[Opening Listed records section]

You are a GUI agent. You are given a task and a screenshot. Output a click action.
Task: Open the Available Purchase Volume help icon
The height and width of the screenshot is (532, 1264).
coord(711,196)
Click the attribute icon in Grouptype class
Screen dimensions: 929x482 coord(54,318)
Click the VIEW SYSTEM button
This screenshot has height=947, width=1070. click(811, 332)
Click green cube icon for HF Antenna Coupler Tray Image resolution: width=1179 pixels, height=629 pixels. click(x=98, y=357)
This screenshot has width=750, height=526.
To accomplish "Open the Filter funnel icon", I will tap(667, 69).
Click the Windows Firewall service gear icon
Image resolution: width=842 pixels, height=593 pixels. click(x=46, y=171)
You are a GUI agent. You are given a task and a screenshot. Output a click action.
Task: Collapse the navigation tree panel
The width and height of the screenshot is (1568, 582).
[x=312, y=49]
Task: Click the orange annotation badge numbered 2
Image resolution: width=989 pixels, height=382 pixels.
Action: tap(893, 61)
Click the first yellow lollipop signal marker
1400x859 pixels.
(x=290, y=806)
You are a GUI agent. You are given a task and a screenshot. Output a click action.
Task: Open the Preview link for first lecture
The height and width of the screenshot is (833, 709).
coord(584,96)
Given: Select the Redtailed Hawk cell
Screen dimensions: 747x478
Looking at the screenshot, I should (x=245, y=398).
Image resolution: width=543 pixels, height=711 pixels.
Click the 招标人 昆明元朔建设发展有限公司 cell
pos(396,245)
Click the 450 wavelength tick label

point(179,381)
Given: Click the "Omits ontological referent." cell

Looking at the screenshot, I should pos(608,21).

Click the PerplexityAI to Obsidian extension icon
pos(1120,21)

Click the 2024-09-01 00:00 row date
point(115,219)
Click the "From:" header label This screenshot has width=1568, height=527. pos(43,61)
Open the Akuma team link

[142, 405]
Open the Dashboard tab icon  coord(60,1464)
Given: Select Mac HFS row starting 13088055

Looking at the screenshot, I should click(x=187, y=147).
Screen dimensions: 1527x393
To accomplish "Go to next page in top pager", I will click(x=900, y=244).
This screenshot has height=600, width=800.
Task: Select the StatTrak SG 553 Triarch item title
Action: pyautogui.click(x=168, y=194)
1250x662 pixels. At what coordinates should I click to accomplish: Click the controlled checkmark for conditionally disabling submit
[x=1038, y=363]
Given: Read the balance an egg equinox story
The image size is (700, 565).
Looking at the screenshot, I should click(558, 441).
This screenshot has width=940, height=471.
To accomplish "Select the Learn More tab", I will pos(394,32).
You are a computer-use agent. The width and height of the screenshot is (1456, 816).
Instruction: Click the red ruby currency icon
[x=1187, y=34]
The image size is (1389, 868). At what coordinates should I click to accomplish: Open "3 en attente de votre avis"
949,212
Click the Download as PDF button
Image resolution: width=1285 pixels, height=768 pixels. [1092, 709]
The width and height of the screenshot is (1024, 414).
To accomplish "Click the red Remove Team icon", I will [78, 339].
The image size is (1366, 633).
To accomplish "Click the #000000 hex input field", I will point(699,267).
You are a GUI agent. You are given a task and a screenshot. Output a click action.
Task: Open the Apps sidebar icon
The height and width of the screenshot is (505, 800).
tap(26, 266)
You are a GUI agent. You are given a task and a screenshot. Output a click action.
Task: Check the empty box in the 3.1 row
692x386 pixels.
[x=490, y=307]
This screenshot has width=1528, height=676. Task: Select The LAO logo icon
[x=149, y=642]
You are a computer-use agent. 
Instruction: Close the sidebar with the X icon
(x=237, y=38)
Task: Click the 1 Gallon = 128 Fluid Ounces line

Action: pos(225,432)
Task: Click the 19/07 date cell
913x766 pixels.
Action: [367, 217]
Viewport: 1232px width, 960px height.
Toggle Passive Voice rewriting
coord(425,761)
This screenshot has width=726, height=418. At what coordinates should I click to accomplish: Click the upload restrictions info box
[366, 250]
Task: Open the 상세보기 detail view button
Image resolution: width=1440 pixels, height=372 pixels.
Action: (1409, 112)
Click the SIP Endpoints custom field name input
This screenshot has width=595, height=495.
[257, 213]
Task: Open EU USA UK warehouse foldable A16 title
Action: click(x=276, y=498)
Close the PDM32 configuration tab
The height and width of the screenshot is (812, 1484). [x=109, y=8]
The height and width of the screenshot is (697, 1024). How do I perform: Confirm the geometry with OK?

[Closing Listed records section]

Search the entries for the word "field" and copy every line that has it.

### Response area
To accomplish "Click the #000000 hex input field", I will point(699,267).
Click the SIP Endpoints custom field name input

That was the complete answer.